▸ Passage shown:
——

Re: Spark dataframe hdfs vs s3

2020-05-29 Thread randy clinton
HDFS is simply a better place to make performant reads and on top of that
the data is closer to your spark job. The databricks link from above will
show you that where they find a 6x read throughput difference between the
two.

If your HDFS is part of the same Spark cluster than it should be an
incredibly fast read vs reaching out to S3 for the data.

They are different types of storage solving different things.

Something I have seen in workflows is something other people have suggested
above, is a stage where you load data from S3 into HDFS, then move on to
you other work with it and maybe finally persist outside of HDFS.

On Fri, May 29, 2020 at 2:09 PM Bin Fan  wrote:

> Try to deploy Alluxio as a caching layer on top of S3, providing Spark a
> similar HDFS interface?
> Like in this article:
>
> https://www.alluxio.io/blog/accelerate-spark-and-hive-jobs-on-aws-s3-by-10x-with-alluxio-tiered-storage/
>
>
> On Wed, May 27, 2020 at 6:52 PM Dark Crusader <
> relinquisheddra...@gmail.com> wrote:
>
>> Hi Randy,
>>
>> Yes, I'm using parquet on both S3 and hdfs.
>>
>> On Thu, 28 May, 2020, 2:38 am randy clinton, 
>> wrote:
>>
>>> Is the file Parquet on S3 or is it some other file format?
>>>
>>> In general I would assume that HDFS read/writes are more performant for
>>> spark jobs.
>>>
>>> For instance, consider how well partitioned your HDFS file is vs the S3
>>> file.
>>>
>>> On Wed, May 27, 2020 at 1:51 PM Dark Crusader <
>>> relinquisheddra...@gmail.com> wrote:
>>>
 Hi Jörn,

 Thanks for the reply. I will try to create a easier example to
 reproduce the issue.

 I will also try your suggestion to look into the UI. Can you guide on
 what I should be looking for?

 I was already using the s3a protocol to compare the times.

 My hunch is that multiple reads from S3 are required because of
 improper caching of intermediate data. And maybe hdfs is doing a better job
 at this. Does this make sense?

 I would also like to add that we built an extra layer on S3 which might
 be adding to even slower times.

——

▸ Record excerpts:
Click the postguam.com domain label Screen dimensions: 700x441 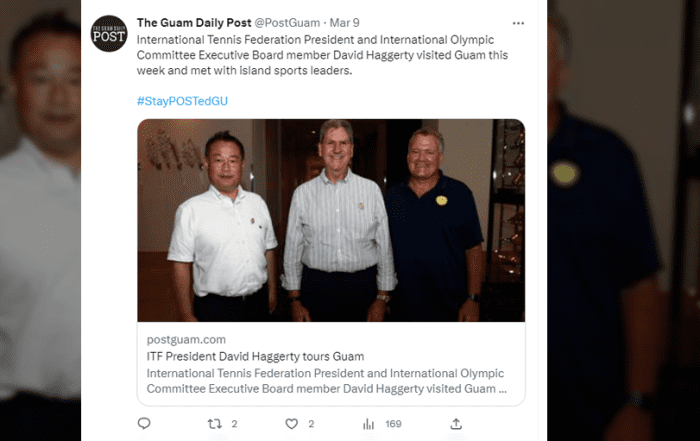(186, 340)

——

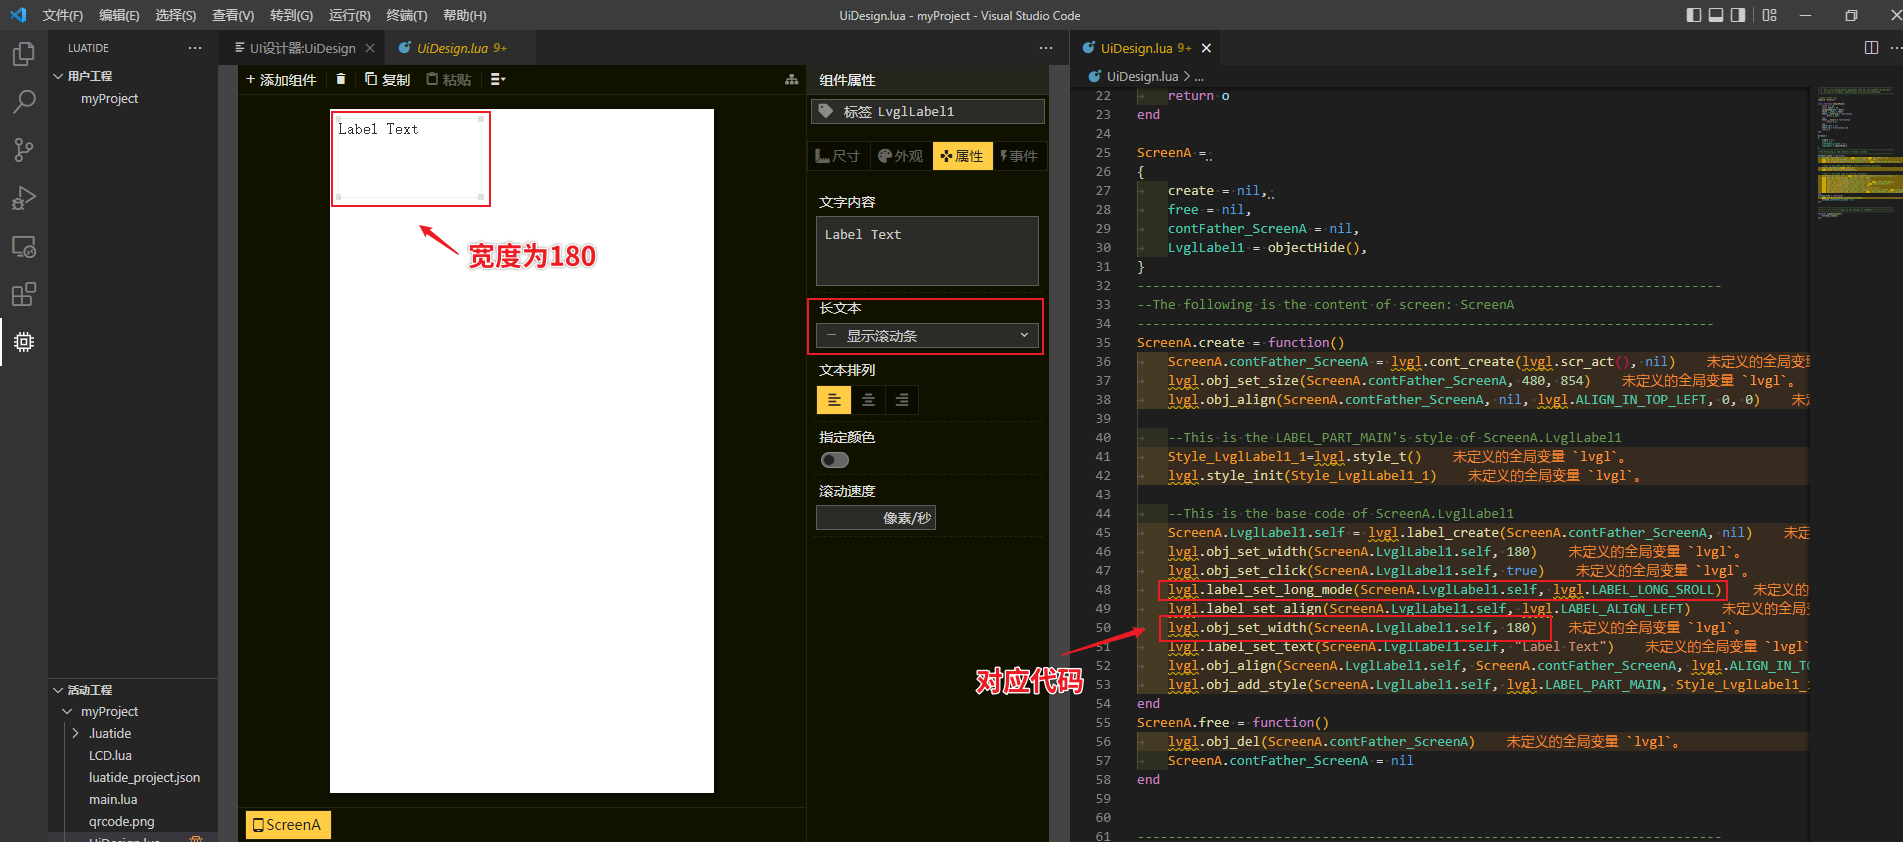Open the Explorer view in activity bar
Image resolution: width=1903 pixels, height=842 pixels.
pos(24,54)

——

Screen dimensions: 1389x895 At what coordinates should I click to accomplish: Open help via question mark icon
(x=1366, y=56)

——

▸ Exercise requirements:
1. According to the Spark storage thread, what file format does Dark Crusader say is used on both S3 and HDFS?
2. Turn the rows from the line with "Screen dimensions: 1389x895" up to and including the line with "(x=1366, y=56)" into a Markdown table with the columns Row and Line, leaving out blank lines.
The Spark storage thread and the rows come from unrelated sources.

▸ Results:
1. Parquet.

2.
| Row | Line |
|---|---|
| 1 | Screen dimensions: 1389x895 At what coordinates should I click to accomplish: Open help via question mark icon |
| 2 | (x=1366, y=56) |